Mais il avait également un grand rêve. Depuis son plus jeune âge, il regardait les lumières et les feux lancés dans le ciel du haut du palais royal, par les sorciers les plus talentueux de Sham. Il savait que, derrière le château du roi et de la reine, il y avait la plus grande école de magie de tout le continent. Sevan voulait être sorcier, mais son père s'y opposait fortement. A quoi cela va te servir, la magie, si ce n'est à jeter des boules de lumière arc-en-ciel dans la nuit ? ajouta-t-il. Trouve toi un vrai métier ! Mais c'est un vrai métier ! gémissait son fils.
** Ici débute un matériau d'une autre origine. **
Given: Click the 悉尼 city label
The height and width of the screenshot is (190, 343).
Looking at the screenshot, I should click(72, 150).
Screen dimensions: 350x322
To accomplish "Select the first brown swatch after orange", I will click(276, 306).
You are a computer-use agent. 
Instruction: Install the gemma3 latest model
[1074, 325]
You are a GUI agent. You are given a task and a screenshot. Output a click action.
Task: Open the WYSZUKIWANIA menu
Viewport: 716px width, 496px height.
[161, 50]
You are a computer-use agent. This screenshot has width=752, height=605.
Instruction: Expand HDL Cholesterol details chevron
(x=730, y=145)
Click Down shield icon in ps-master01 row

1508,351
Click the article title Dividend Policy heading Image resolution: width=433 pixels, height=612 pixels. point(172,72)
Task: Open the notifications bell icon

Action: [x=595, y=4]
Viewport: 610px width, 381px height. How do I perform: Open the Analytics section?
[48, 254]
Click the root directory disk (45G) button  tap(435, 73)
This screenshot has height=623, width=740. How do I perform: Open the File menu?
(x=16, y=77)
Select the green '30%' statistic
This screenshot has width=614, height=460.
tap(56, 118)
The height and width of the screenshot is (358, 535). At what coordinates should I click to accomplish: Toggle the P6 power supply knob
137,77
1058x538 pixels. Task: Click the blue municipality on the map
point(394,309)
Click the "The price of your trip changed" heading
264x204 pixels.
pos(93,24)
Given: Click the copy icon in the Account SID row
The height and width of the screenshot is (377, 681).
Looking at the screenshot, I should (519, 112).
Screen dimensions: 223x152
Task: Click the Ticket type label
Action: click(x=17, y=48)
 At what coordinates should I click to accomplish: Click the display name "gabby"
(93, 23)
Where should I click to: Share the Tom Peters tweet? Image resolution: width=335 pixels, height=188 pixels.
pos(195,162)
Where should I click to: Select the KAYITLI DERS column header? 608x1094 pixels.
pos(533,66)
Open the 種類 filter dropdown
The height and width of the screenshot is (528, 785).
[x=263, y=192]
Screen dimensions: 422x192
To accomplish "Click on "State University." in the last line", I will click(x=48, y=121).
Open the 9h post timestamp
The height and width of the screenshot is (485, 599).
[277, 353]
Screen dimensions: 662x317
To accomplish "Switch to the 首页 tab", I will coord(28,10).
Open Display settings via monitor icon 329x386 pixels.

Sans ces puissants mages, le royaume serait envahi par toutes sortes de monstres ! L'armurier-forgeron grondait alors que le monde était déjà envahi de monstres et de créatures terrifiantes, et il s'en allait, comme à chacune des discutions qui concernait, soit la mère de Sevan, soit le futur métier de son fils.

Alors Sevan s'ennuyait plus que jamais. Lorsque son père lui demandait de travailler à la forge avec lui, il s'échappait de la maison en disant qu'il allait s'amuser avec les enfants du quartier. En vérité, - et comme il n'avait en réalité pas d'amis dans le quartier - il se rendait à la bibliothèque. Adeline Aile-de-Pie était si gentille ! Elle laissait le jeune homme emprunter tous les livres sur la magie qu'il voulait.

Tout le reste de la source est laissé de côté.